Être un bon manager aujourd’hui – travailler compétence et confiance

Être un bon manager aujourd’hui – travailler compétence et confiance

Pourquoi sommes-nous si moroses ? C’est la question que se pose le journal anglais The Economist en affirmant que la France se porte bien mais se sent mal. Après tout, les choses ne vont pas si mal : après les confinements, nous avons retrouvé une vie à peu près normale, la reprise économique est spectaculaire, le chômage au plus bas et on parle même de réindustrialisation. Et pourtant notre moral est au plus bas et le temps aux catastrophismes et à des discours politiques d’avant-guerre.

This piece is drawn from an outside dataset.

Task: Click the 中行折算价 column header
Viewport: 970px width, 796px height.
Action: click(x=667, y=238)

Un facteur, certes, peut être la psychologie du pays d’Astérix, le cliché des gaulois bagarreurs et râleurs. Un autre facteur, plus crédible, se trouve dans la théorie sociologique. Pour se sentir bien, les êtres humains ont besoin de participer à un programme collectif, comme on rejoint un club de sport : des buts communs clairs, des activités individuelles régulières, des moments de rassemblement conviviaux. Et de s’y retrouver dans l’équilibre entre l’engagement et ce qu’on en retire. L’attractivité du programme tient d’ailleurs beaucoup au charisme et à la personnalité de son leader – le mimétisme, conscient ou inconscient, est une des forces sociales les plus puissantes.

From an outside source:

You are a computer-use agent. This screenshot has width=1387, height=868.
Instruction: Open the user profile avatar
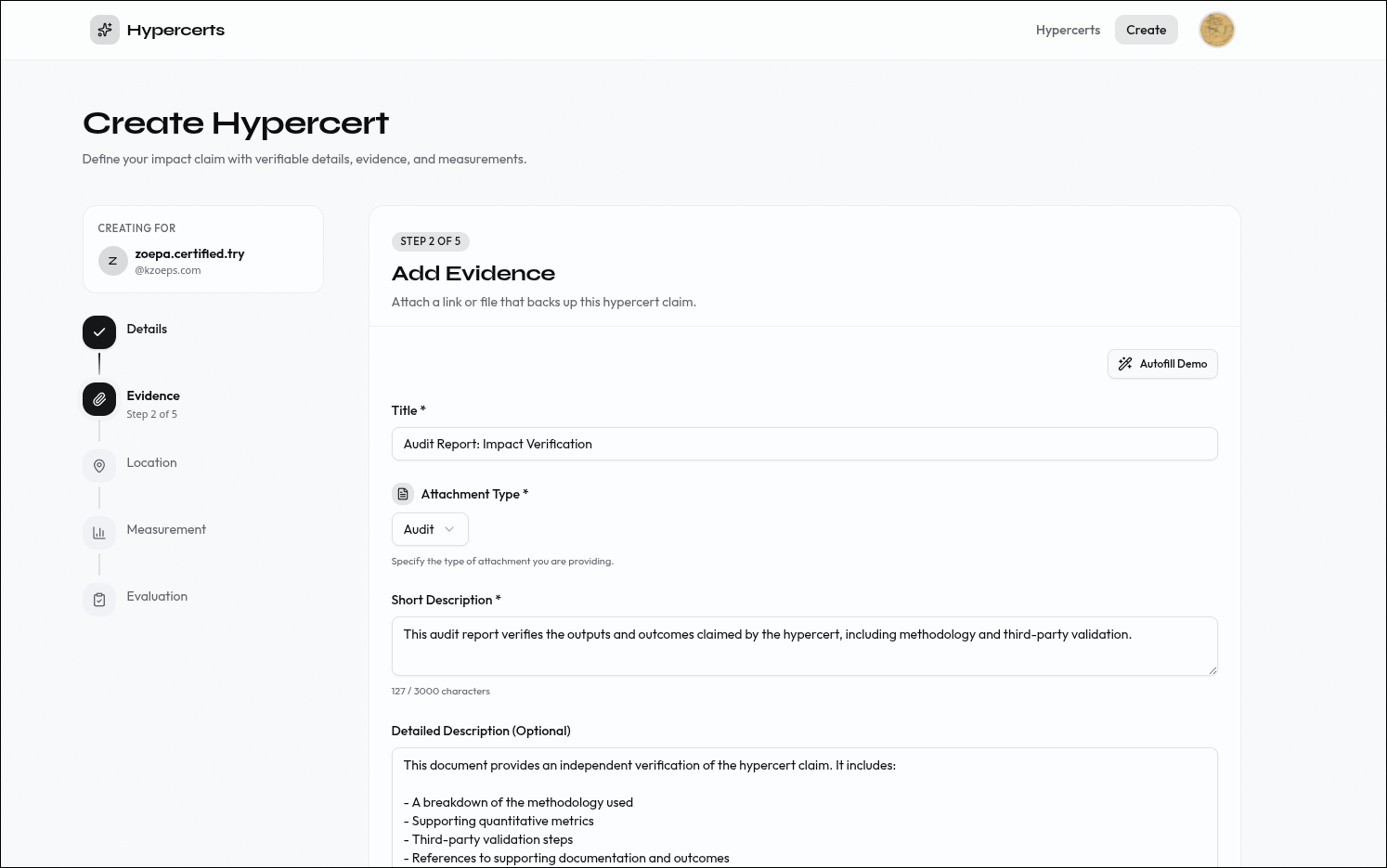1216,30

L’étude des leaders et des caractéristiques du leadership n’a jamais vraiment abouti, car ils sont tous uniques et très différents les uns des autres. En revanche, l’étude des suiveurs montre clairement que nous évaluons nos chefs sur deux dimensions : leur compétence et la confiance qu’on leur accorde :

  • Compétence : savent-ils ce qu’ils font ? Ont-ils la bonne vision ? Nous emmènent-ils dans la bonne direction ? Le font-ils bien ?
  • Confiance : se soucient-ils de nous ? Trouvons-nous notre place dans leurs solutions où ne sommes-nous que des pions, de la chair à canon, des moutons à tondre ? Peut-on les croire où ont-ils un plan secret pour se servir de nous ?

Ces deux dimensions expliquent des rapports très différents à nos leaders. Nous sommes fiers de connaître des chefs compétents à qui on peut faire confiance. Nous haïssons les compétents à qui on ne peut pas faire confiance (nous les trouvons, à raison, fort dangereux). Nous méprisons ceux que nous considérons ni compétents ni dignes de confiance. Nous avons pitié des sympas dignes de confiance que nous trouvons incompétents.

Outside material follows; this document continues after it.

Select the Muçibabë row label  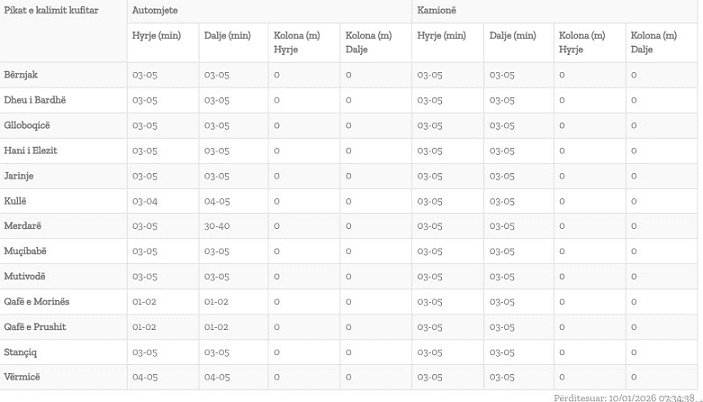(x=26, y=251)
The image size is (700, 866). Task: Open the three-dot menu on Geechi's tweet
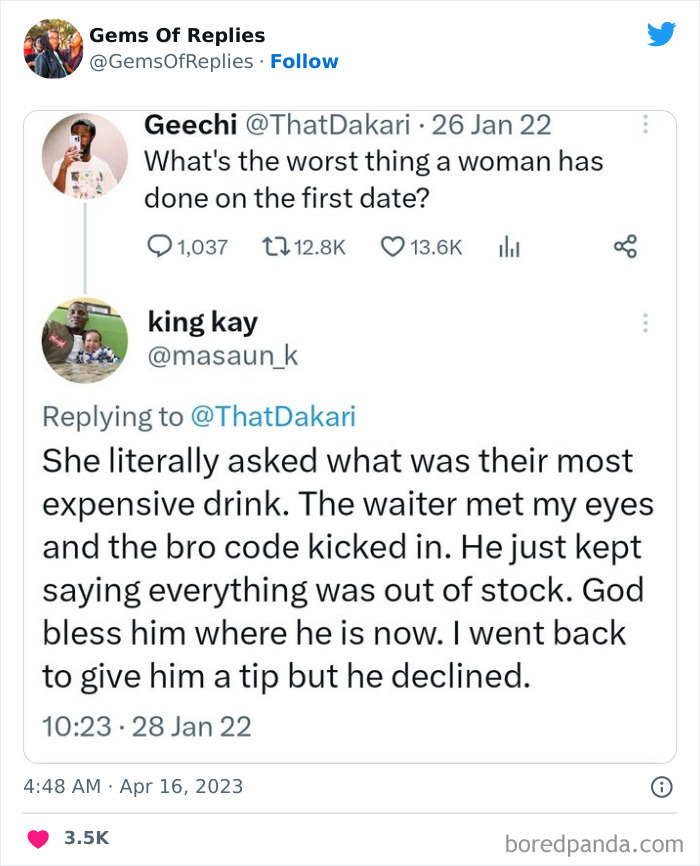tap(646, 124)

Notre culture managériale a bien une particularité nationale : la croyance exagérée en les liens de subordination : le devoir d’exécuter les ordres de son hiérarchique sous peine de sanctions. Les chefs pensent « ils feront bien ce qu’on leur dit », les cheffés pensent « il faut un chef fort qui prend les décisions nécessaires. »  Cette croyance bizarre et irrationnelle dédouane les chefs d’avoir à se soucier d’embarquer leurs troupes dans leur projet, de rémunérer les équipes quand on leur demande des changements ou même, tout simplement, d’apprécier le travail fait et dire merci. Ne voyant même pas le problème de la confiance, ils se placent tout naturellement dans les cases haï ou méprisé – sans en avoir aucune conscience.

Je suis persuadé qu’une grande partie de notre malaise provient d’une culture de la défiance entretenue par des leaders autoritaires et arbitraires qui ne voient ni la nécessité de se justifier, de convaincre et de faire adhérer et, encore moins, en cas d’arbitrage difficile, de consoler les perdants pour les garder dans le programme.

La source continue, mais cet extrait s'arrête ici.